***Out
In The 1940s Crime Noir Night-The Stuff Of Dreams-Take Two
Hey,
Inspector Tim Riley here. I guess by now you have all read in the Examiner or heard on the radio about Sam
Sutter who has flown the coop, Sam my old friend from when he was on the San
Francisco police force with me several years ago, back in the rough and ready
early ‘30s when this town was wide open. He, fresh out of college, U. of San
Francisco if I recall correctly, and I fresh out of the academy the first in my
family to make the civil service list and proud of it, were assigned to the
D.A.s office where we had our hands full, no, more than our hands full with
every desperado who headed west when things went south back east and we had to
clean up the mess, or at least keep things in check. Sam pulled my chestnuts
out of the fire more than once when I was more rum brave than smart running up
again Jimmy Clancy’s gang. And another time when we were down at the Embarcadero
and I was at the short end of the stick against Hymie Swartz’s boys when I
tried to serve a silly summons on old Hymie. But enough of cutting up old
torches, after all this is about Sam and his troubles, his big troubles.
I
kept in touch with Sam over the years even after he went private. Yah, a private
snooper, oops, sorry, private detective, taking any case that interested him, and
sometimes when the rent was due, some client “forgot” to pay the bill for
services rendered leaving him short, or some dame was giving him that old come
hither look instead of dough , anything that came through his door, no
questions asked. Hell, not that long ago he and I worked a couple of cases
where our investigations met. The Roma gang, yah, the big drug and numbers
guys, was spreading its wings into the Bay Area trying to take over the rackets
from old man Clancy and his son, Billy, and we were on the inside of that one
and Sam was working a missing wayward
daughter, a Clancy daughter, and
our paths crossed. Crossed amid some old time gunfire and we had to shoot our
way out over on Bay Street, down by the park. Jesus. He bailed me out of a
couple of tight spots when the mobsters weren’t taking kindly to the idea of a
collar and were throwing lead my way so I don’t know what got into him. I don’t know why he flew the coop, why
he left his partner Miles Regan, to take the heat after he left.
Who
am I kidding. I know exactly, extremely exactly why he left, a dame, the whiff
of perfume, the feel of satin sheets, you get it, right, get it if you are a
guy. I got a few looks at her as we were honing in on the case after it came to our attention that a couple of
gunsels were unaccounted for, unaccounted for that is lying face down somewhere
and Sam’s name came up on the ticket. He
gave us the runaround like he sometimes did when he was working at close
quarters for a client, that thing about confidentiality that he hid behind when
it was to his advantage. I could see why he might run amok with her but still
he had plenty of dames, good-looking dames with dough, and no strings attached.

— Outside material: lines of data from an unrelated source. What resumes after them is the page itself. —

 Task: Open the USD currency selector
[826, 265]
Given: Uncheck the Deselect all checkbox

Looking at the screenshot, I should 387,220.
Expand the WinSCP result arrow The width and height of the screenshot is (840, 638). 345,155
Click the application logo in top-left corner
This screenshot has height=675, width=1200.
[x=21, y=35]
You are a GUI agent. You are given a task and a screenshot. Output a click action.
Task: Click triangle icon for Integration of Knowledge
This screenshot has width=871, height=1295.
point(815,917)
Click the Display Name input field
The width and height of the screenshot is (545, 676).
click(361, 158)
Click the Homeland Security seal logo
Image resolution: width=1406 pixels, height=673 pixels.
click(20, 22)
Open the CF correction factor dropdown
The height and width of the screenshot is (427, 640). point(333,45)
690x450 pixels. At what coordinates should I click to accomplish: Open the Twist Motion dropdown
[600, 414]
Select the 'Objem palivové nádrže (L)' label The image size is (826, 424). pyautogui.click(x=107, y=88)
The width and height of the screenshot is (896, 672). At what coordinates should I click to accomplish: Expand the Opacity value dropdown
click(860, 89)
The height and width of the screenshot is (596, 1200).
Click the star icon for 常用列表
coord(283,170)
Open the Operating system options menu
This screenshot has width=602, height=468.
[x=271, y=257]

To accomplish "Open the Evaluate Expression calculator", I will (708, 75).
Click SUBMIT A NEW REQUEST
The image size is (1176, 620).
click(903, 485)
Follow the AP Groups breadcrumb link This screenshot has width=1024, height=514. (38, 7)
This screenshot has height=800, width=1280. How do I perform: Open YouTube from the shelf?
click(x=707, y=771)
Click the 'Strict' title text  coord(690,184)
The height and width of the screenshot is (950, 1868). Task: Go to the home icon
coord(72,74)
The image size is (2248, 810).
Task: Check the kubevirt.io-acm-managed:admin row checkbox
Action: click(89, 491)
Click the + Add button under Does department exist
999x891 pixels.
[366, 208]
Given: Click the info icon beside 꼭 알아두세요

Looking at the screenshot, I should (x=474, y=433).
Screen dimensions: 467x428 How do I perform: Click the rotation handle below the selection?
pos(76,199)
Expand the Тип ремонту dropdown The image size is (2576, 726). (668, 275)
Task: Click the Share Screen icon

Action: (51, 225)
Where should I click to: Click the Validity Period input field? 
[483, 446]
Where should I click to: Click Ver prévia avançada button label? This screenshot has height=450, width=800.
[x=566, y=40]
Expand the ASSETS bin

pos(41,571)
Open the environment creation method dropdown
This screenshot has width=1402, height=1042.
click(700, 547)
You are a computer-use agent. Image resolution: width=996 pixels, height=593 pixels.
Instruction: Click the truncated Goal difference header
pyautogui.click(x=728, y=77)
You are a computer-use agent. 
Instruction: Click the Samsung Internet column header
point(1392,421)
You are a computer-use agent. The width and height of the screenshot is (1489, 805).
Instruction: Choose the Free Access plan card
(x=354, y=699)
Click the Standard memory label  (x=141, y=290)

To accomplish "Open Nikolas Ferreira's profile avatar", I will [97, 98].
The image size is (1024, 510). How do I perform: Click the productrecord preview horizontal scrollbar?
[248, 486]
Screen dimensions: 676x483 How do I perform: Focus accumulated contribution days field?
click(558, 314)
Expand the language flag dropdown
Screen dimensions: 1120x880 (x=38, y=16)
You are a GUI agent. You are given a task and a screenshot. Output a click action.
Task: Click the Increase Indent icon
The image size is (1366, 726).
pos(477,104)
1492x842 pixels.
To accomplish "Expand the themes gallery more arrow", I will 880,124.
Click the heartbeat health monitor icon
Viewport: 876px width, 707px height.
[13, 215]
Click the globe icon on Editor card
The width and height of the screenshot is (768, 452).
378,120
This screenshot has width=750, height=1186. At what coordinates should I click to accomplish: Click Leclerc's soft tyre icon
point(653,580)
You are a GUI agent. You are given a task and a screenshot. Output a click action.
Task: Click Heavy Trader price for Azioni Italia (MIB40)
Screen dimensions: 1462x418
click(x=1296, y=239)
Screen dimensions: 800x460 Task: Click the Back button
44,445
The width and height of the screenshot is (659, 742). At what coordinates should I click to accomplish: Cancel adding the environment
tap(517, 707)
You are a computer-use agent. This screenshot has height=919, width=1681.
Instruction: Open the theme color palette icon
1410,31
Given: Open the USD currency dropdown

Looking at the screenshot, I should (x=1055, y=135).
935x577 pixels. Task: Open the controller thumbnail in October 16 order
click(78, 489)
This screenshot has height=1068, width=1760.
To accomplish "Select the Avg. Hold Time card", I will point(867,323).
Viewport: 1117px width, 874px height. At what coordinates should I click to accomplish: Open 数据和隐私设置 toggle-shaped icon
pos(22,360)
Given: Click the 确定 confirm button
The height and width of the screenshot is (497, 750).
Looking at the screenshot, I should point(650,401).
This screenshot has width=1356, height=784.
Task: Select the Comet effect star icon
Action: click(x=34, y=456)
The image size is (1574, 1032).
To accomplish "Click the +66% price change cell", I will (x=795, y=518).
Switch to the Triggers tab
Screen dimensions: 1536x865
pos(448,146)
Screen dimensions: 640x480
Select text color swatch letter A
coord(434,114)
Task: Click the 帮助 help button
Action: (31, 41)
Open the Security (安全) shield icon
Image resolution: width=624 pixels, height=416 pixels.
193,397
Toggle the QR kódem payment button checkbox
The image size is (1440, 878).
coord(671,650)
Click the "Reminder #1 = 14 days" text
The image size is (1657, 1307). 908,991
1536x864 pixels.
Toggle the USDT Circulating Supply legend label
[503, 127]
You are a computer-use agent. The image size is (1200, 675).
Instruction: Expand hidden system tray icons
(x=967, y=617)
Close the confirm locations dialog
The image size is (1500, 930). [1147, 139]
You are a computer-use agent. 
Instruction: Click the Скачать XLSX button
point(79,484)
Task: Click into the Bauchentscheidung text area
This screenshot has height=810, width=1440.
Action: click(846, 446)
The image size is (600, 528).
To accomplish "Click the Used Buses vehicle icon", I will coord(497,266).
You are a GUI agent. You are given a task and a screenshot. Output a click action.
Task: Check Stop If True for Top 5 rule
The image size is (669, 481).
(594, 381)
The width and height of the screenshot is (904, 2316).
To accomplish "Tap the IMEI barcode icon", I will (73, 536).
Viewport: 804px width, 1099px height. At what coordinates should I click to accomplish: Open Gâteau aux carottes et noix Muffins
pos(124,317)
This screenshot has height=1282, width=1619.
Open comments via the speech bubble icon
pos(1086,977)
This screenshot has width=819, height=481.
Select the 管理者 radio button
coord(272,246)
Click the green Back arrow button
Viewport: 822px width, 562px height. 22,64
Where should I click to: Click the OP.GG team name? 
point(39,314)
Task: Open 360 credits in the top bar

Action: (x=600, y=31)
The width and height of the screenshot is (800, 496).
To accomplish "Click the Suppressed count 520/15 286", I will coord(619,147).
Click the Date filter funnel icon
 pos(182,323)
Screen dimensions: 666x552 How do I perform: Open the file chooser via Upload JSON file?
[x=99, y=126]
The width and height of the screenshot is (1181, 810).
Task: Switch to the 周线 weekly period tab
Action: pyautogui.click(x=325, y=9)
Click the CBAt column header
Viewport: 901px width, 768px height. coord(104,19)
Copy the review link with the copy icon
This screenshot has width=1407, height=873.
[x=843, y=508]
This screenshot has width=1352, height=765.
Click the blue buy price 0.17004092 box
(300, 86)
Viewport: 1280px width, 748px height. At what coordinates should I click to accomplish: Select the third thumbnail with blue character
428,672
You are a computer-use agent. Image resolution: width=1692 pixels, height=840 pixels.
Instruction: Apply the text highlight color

One dame, a looker too, some soap heiress from back East, wanted to set him up in
his very own suite, with car and expenses attached after he pulled her out of
some opium den before she went off the deep end and lost all her jack through
disinheritance. The scheme sounded like he was to be her pet poodle and so, no
way, but he thought about it. There were a couple of others too maybe not the
lookers like the soap woman but with dough and with plenty of tough guy big
eyes to go around. I know this time, with this dame, is the note he left for me
at his office desk that Miles passed on to me- “the stuff of dreams, I got to
go for it, Tim. Good luck.”
Hell,
I better back up and tell you what I know, the facts, and maybe you can make
something out of what he wrote to me. Like I say Sam and Miles ran a private
detective agency over on Post Street. Miles mainly did the divorce work,
key-hole peeper stuff since that was what he was built for, a pretty boy, a
skirt-chaser, although he was married, very married from what I heard. Sam, not
so much of a good-looking guy as Miles, but built and tough, which some dames
definitely go for, did the real work, the missing jewelry, the runaway husband
or wife, the quick notice body guard stuff, and when necessary the ransom stuff
that took a few brains to figure out like with that soap dame. Remind me to
tell you about that one sometime when I have time, when we get Sam in our mitts
it was beauty. The kidnappers never knew what hit them and our soap walked away
from that mess just as nice as you please.
No
job was off-limits except that it had to be legit, legit at least in Sam’s
calculating mind. So he made a living at it after he left the force. He said to
me after he left the D.A. office when the Madera case blew up in our face s that
he got tired of chasing windmills trying to bring law and order to the Wild West
for peanuts when he could make some decent dough on his own and without the
bureaucracy crabbing on him all the time. And maybe he had a point, maybe he
was right, except I am married and have three hungry kids and so couldn’t,
wouldn’t think of leaving the force. Yah, and too I am still proud to be on the
force, to be the first to make the civil service list. Sam had bigger dreams,
dreams he kept hidden, hidden from me anyway. So Sam was ready, ready as hell,
when she came through the door.
She being Mary Kelly, but who knows
what her name really was. She used Brigitte
O’Shea on me the first time I met her that first time I got a good look at her
when we were trying to figure out what Sam was up to. She had a passport with the
name Helen Dewar on it so and later, through Interpol we found she had used
Susan Gross, Minnie Smith and Sarah Miles according to her rap sheet so who
knows. Lets’ call he Mary because that is what Sam called her, okay. She came
through the office door like a whirlwind. One of those dames whose every
movement is calculated for effect, calculated to get some guy to do something
daffy, pretty please. Good-looking too, Irish of course, a tall rangy one,
taller than Sam, a little too thin for me but a looker, with long brunette
hair, blues eyes, the works, and a figure that cried out come hither. But if I
know Sam it was the perfume, the scent, whatever she was wearing combined with
her looks that got him, that and the story she had to tell.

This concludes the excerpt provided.